> [RECORDS TO USE]:

▼

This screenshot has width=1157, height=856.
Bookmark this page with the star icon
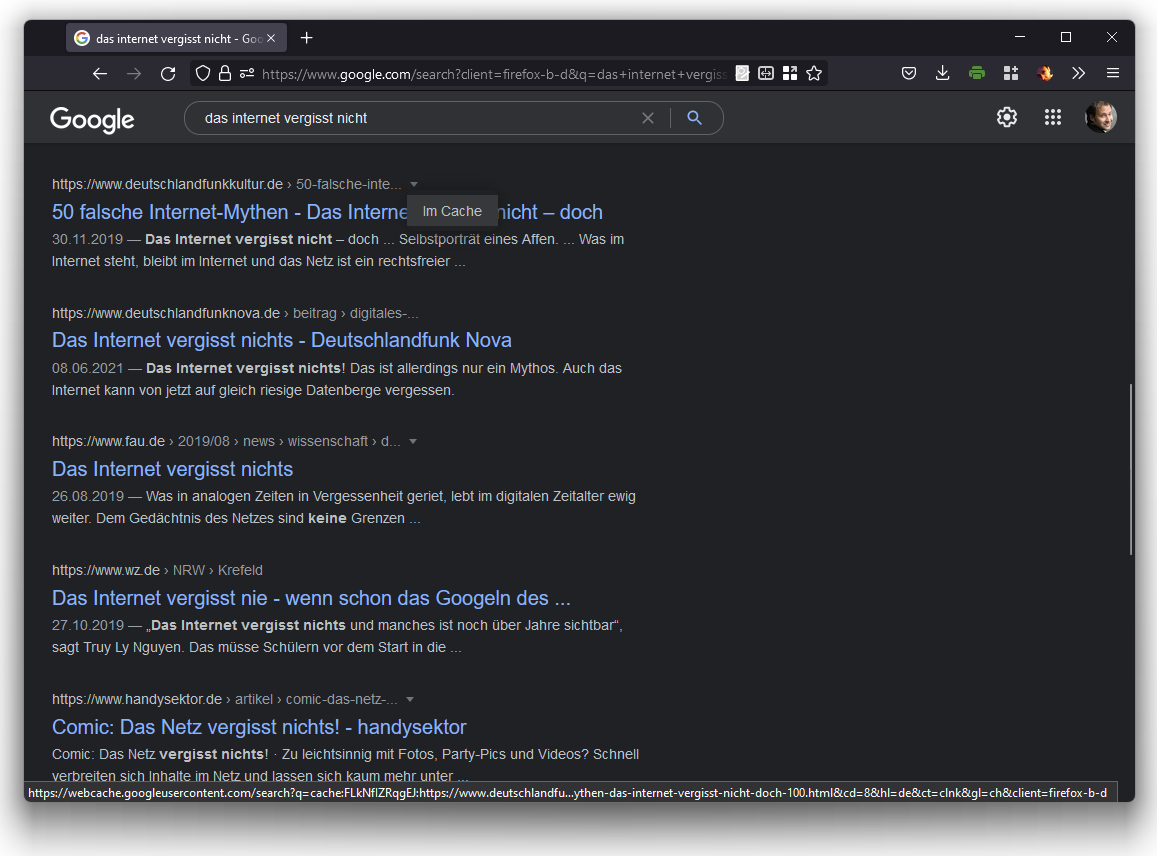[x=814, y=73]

▲
▼

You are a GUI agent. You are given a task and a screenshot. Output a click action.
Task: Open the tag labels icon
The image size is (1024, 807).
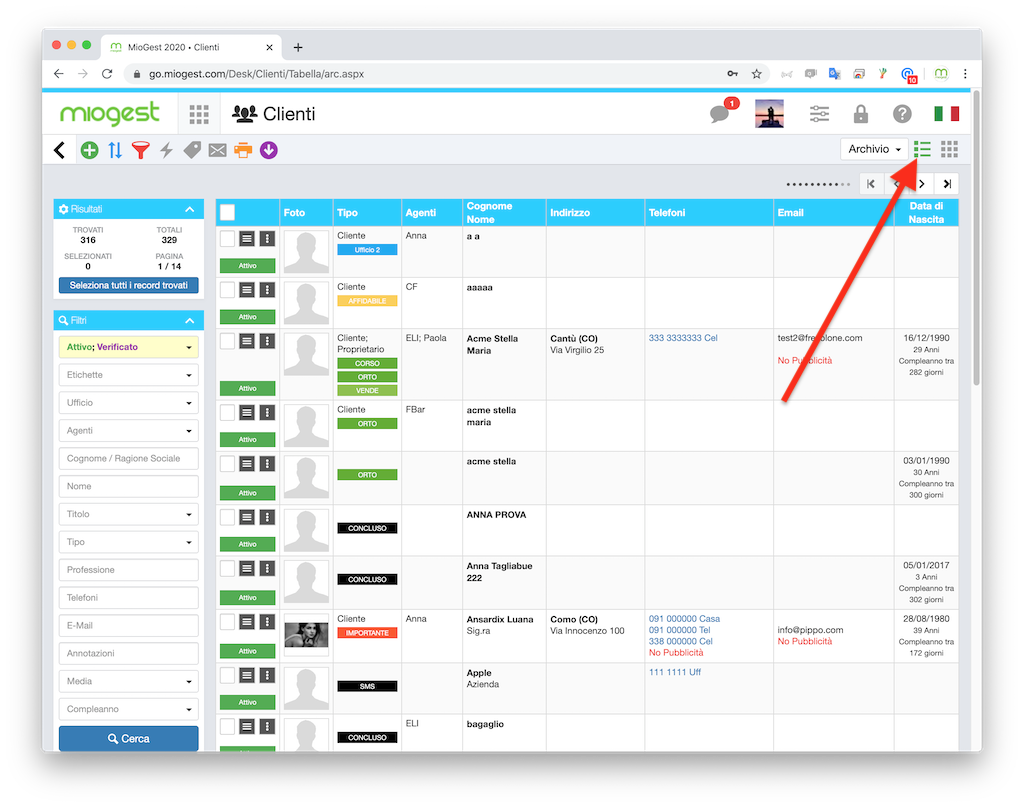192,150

▲

> [TASK STATEMENT]: Some of the data mentions "screenshot". Copy every line where it does.

> [EXERCISE ANSWER]:
This screenshot has width=1157, height=856.
You are a GUI agent. You are given a task and a screenshot. Output a click action.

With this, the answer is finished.